While SSTF funds can be used only for Social Security, the fund operates in a way that could leave it vulnerable in the event of a government default.
Every dollar of Social Security payroll tax revenue received by the U.S. Treasury Department is used to fund general operations. Treasury then turns around and issues special interest-bearing Treasury notes to the SSTF matching the amount of payroll taxes it has received (and spent).
To fund benefit payments every month, the Social Security Administration redeems bonds from the SSTF with the shortest maturity, receiving principal plus interest. The government finances Social Security redemptions by issuing new general-issue Treasury bonds. This is the nub of a key right-wing critique of Social Security - namely, that it's a Ponzi scheme, and that it has no real assets. Nothing could be further from the truth.

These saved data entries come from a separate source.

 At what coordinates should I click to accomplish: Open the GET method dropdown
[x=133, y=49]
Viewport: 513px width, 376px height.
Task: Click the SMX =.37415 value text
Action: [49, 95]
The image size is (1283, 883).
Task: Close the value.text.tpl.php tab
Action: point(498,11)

The reality: The SSTF actually is one of the largest creditors of the U.S. Treasury - right up there with China and Japan, which together hold $2.4 trillion in Treasury debt. The system was designed this way to ensure that Social Security would be invested only in the world's - ahem - safest instrument: paper issued by the U.S. Treasury.
The special-issue Treasury notes are backed by the full faith and credit of the U.S. government, and the system works fine when the Treasury has the power to issue debt to fund Social Security's bond redemptions. Even if the government hits the debt ceiling, there's a viable option for keeping Social Security benefits flowing without affecting the federal debt situation in any meaningful way.
The Social Security trustees could exercise their right to cash in as many Social Security bonds as they need to make benefit payments for the foreseeable future. Every dollar of principal (but not interest) that the federal government pays back to Social Security would reduce the government's total indebtedness, making room to borrow more from the general public to fund Social Security redemptions. The total amount of federal debt would be unchanged, and wouldn't reduce funds available for other government operations.
Social Security's managing trustee is Treasury Secretary Jacob Lew, so he actually has conflicting obligations here - to serve the president and protect the rights of Social Security beneficiaries. (So do the three other top government officials who serve as trustees - the secretaries of Health and Human Services, the Labor Department and the commissioner of the Social Security Administration.)
Scaring seniors and disabled people might make for good politics, considering the huge stakes of the debt ceiling battle. That doesn't make it right.
Last year, 56.7 million retired and disabled workers, spouses or children received Social Security retirement or disability benefits. Many depend on the benefits to buy food and pay for rent and utilities.
One-third of today's seniors rely on Social Security for 90 percent or more of their income, according to the National Academy of Social Insurance. Two-thirds count on it for more than half their income.
Nancy Altman, co-director of the Strengthen Social Security advocacy coalition and an expert on Social Security law and history, argues that Lew and Obama have a duty to keep Social Security out of the fight.
"Social Security is different from paying a military contractor, or food inspectors," Altman says. "Those things are paid from the general fund, where there's a deficit. Social Security is a real pension program backed by very substantial assets, and the president has an obligation to act as a fiduciary and protect that."